**Requirement:**
In the data below, reproduce everything exactly except the images.

**Source material:**
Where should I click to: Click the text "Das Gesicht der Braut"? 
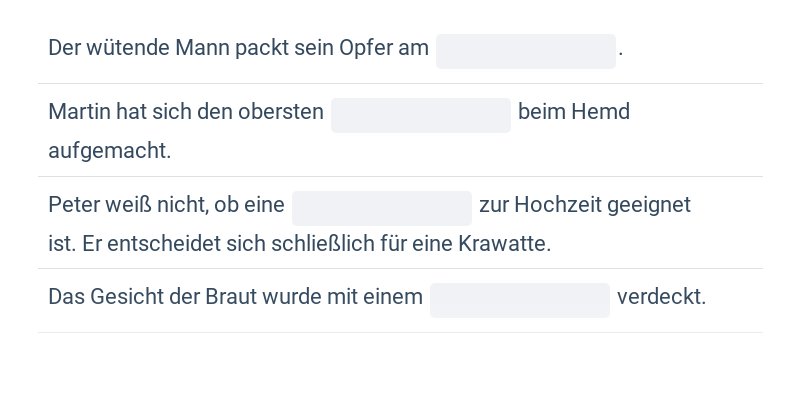(x=152, y=297)
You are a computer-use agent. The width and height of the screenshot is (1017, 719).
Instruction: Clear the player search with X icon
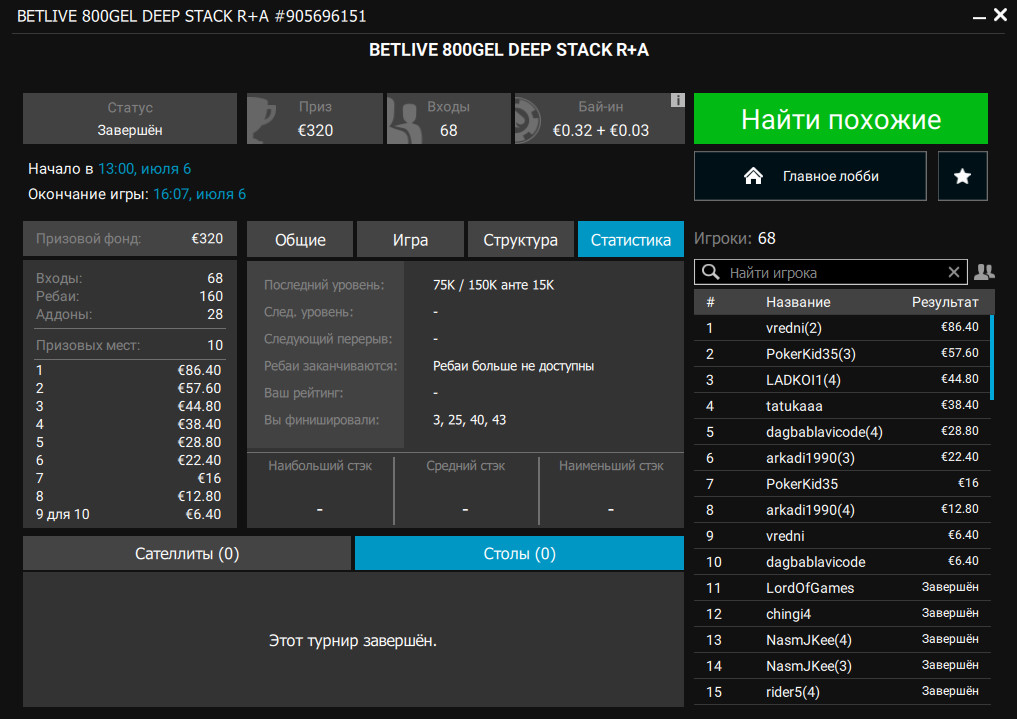(954, 272)
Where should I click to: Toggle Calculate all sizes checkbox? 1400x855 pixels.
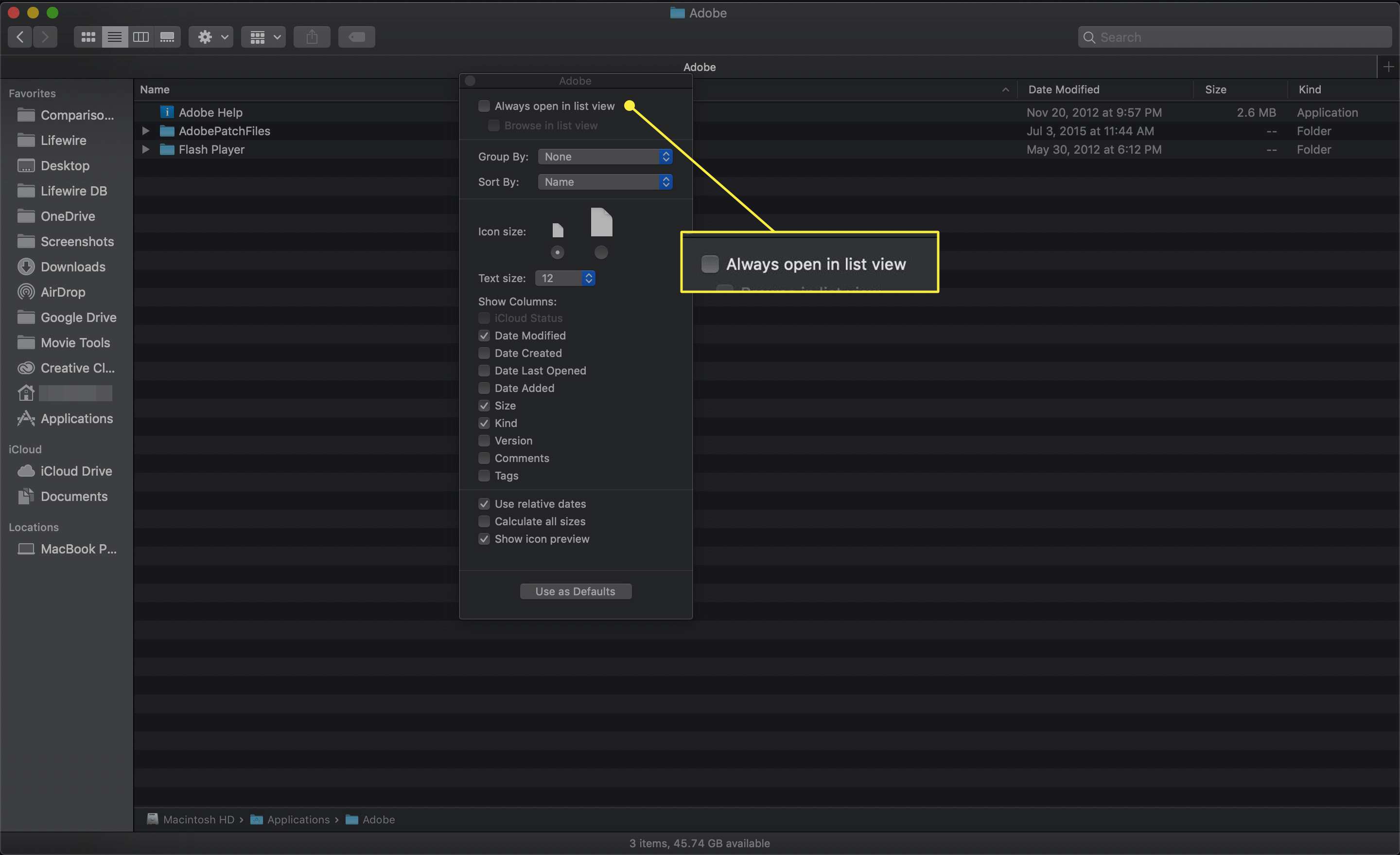point(483,522)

**Result of this exercise:**
Where should I click to: Click the text "Das Gesicht der Braut"? 
(x=152, y=297)
You are a computer-use agent. The width and height of the screenshot is (1017, 719).
Instruction: Clear the player search with X icon
(954, 272)
Where should I click to: Toggle Calculate all sizes checkbox? 1400x855 pixels.
point(483,522)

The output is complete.